Element lookup records:

==========

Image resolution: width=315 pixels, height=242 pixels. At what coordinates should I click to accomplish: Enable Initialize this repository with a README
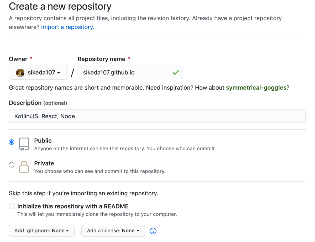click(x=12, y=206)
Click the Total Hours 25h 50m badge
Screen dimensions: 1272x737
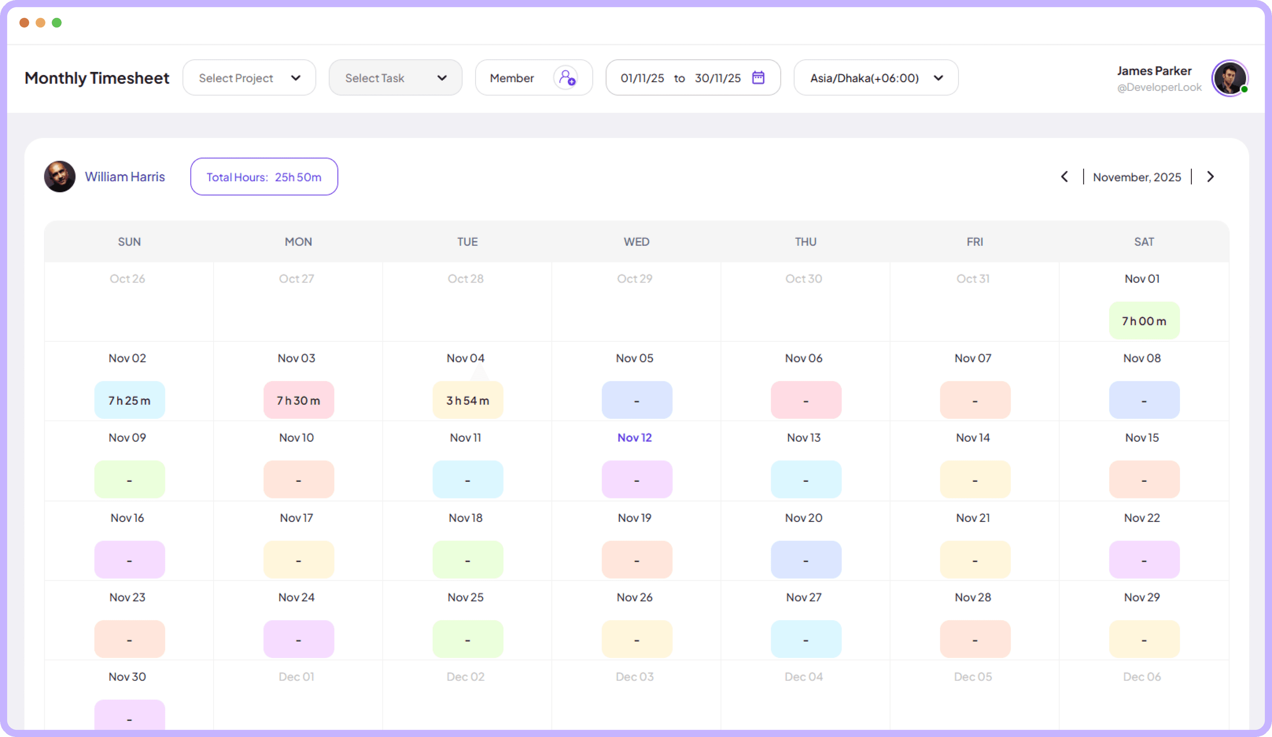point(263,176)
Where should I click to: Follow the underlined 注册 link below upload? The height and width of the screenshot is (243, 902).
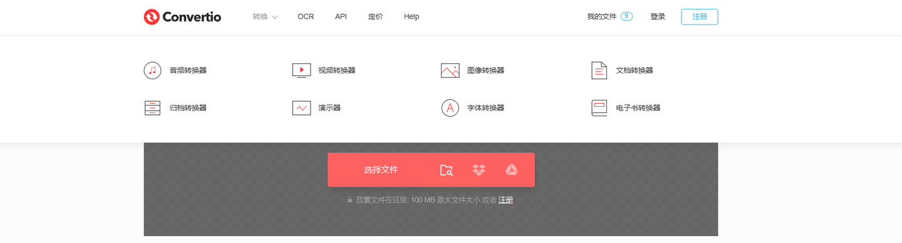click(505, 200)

==========

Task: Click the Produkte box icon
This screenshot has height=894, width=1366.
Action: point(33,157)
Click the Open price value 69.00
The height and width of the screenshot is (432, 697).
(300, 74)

==========

Task goal -> Put the lines starting at the one containing "Image resolution: width=315" and ending at the one containing "point(263,176)" into a JSON list of strings, one string per line, with blank lines left out. Leave the pictures out of the answer.

Right answer ->
[
  "Image resolution: width=315 pixels, height=242 pixels. At what coordinates should I click to accomplish: Enable Initialize this repository with a README",
  "click(x=12, y=206)",
  "Click the Total Hours 25h 50m badge",
  "Screen dimensions: 1272x737",
  "point(263,176)"
]